Si muovevano silenziosamente, tra gli alberi, come dei fantasmi, e continuavano a borbottare, a imporsi il silenzio a vicenda con degli squittii troppo alti ogni qualvolta che l'uno o l'altro sembrava alzare troppo la voce.
Darrell, di tanto in tanto, inciampava su una radice e storceva le labbra seccato, frustrato, mordendosi la lingua per non fiatare, ripreso dallo sguardo severo di Gabriel, il quale lo ammoniva con superiorità.
«Non c'è nulla» sbottò d'un tratto. Posò il palmo su un tronco vicino e, rischiarato dall'S9, lo guardò. Gli vide incrociare le braccia al petto con fare pensieroso, poi gli sentì dire:
«Sì, hai ragione.
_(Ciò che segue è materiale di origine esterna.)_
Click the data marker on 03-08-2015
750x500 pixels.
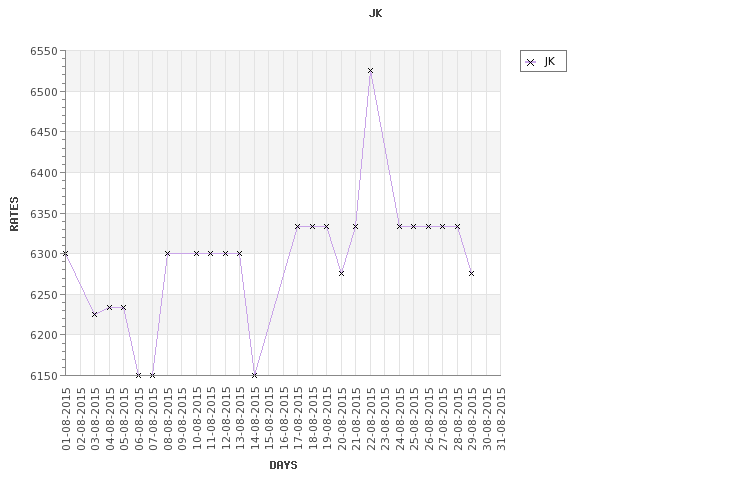tap(95, 314)
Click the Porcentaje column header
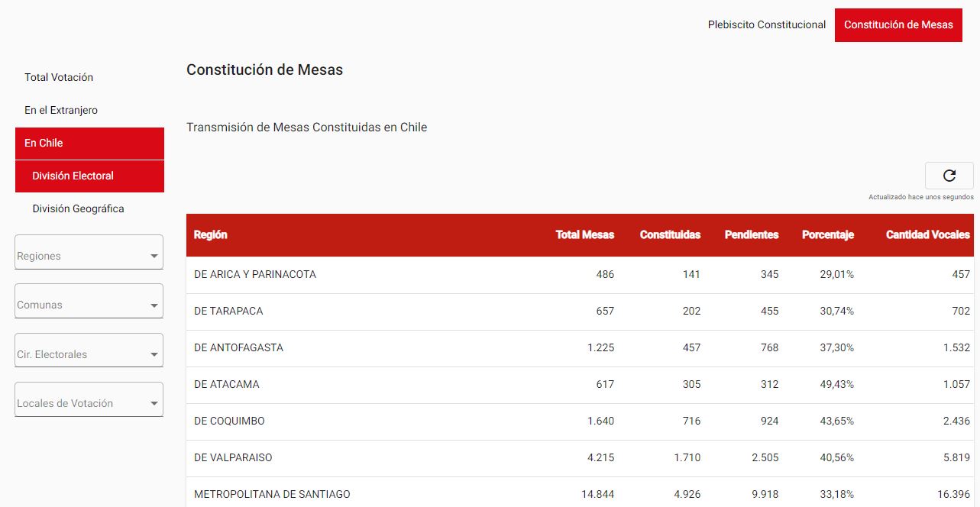 [827, 234]
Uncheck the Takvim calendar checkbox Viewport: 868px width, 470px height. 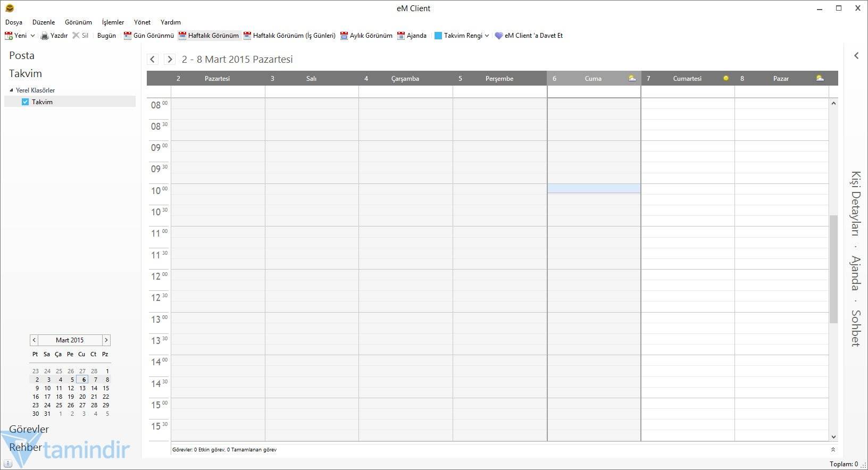tap(25, 102)
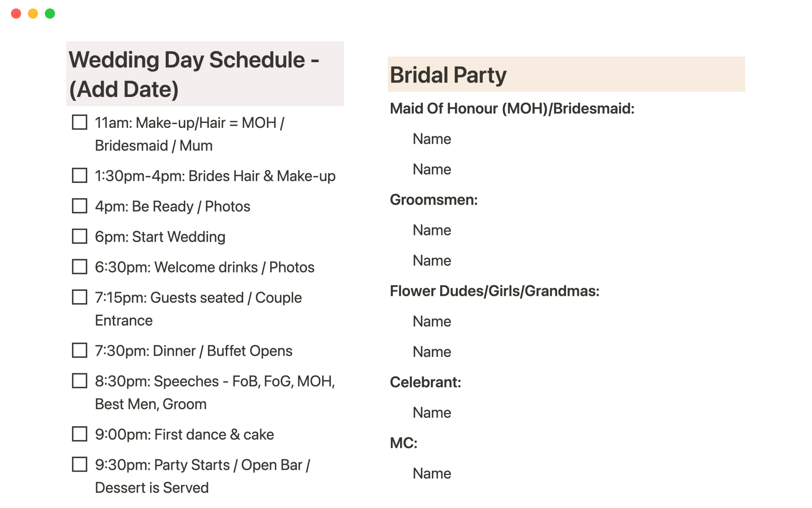Click the Bridal Party heading
Viewport: 812px width, 508px height.
(x=448, y=75)

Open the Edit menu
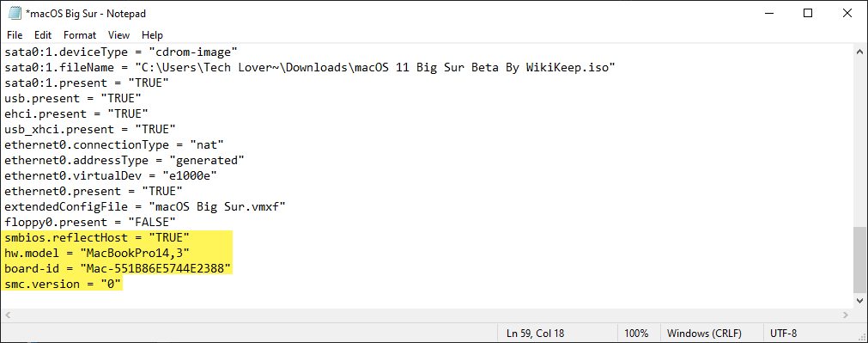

Sono ore che giriamo a vuoto, eppure non c'è traccia di quel tizio». Arricciò le labbra e trattenne uno sbuffo. «Hai detto che Randy è stato drogato, giusto? Non è possibile che il parco sia un altro? Che si sia sbagliato?»
Gabriel scosse la testa. «Anch'io ho pensato a quest'eventualità, però era così convinto...» Sospirò, passandosi una mano sul viso e tra i capelli per portarli all'indietro e allontanarli dalla fronte.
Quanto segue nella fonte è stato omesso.